Written by Andrea Peterson and posted on the Washington Post website this article discusses Elsevier’s sending of “takedown notices to the academic social media network Academia.edu, as well as to the University of Calgary, the University of California-Irvine, and Harvard University.” But more than that, it brings into focus the broader implications of Elsevier’s new hardline stance.
As Ms. Peterson points out that it is not surprising that Academia.edu would receive takedown notices. They are a for profit company that competes with Mendeley, which was purchased by Elsevier eight months ago. However, expanding the takedown notices to university websites has caught the attention of researchers and raised alarms among academic critics of Elsevier and other legacy publishers. Evidently,the offending articles were posted on “the personal pages of faculty, department, and lab class websites” which had previously been given a pass when posting articles.

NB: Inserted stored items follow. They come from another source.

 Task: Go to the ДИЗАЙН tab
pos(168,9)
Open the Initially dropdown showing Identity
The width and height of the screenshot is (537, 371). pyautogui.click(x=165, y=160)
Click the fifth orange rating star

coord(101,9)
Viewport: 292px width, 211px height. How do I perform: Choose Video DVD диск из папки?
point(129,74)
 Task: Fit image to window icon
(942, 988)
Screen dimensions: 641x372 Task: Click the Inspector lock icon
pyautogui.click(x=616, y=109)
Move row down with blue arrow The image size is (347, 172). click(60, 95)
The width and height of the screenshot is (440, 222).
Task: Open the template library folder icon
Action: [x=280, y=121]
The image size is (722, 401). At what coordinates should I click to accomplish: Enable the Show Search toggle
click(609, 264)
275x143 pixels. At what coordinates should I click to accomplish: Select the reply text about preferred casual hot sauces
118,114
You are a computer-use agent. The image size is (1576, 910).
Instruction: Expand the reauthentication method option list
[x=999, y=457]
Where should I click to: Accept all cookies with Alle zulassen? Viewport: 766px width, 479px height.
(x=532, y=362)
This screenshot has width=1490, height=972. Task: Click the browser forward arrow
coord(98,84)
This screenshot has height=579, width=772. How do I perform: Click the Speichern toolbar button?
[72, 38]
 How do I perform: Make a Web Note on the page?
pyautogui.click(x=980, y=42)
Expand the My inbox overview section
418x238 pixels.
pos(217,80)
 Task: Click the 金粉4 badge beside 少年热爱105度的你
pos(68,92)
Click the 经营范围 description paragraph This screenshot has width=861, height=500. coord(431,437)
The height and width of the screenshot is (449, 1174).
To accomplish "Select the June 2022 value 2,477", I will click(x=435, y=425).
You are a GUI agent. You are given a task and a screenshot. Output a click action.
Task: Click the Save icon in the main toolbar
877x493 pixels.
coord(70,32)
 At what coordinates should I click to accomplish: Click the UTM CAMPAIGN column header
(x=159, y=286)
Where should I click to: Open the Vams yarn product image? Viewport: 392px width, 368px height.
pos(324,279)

Ms. Peterson goes on to discuss how the Internet and it’s instantaneous online distribution capabilities have disrupted the tradition publishing model and called into question the value of the publisher contribution. She also points to the publishers’ argument that they are “as essential to the academic publishing process as ever…” and acknowledges “their role in managing the peer review process that determines which research make it into many leading journals.” In addition, Ms. Peterson throws in a solid discussion of open access and it advocates as well as the response that the open access movement is generating from legacy publishers like Elsevier.
In discussing all of these developments, Ms Peterson’s article offers a fascinating overview of many of the challenges currently facing academic publishing. Her discussion is thorough and thought provoking and focuses on issues that we all have a stake in. They deserve our attention. In short, check out this article ASAP.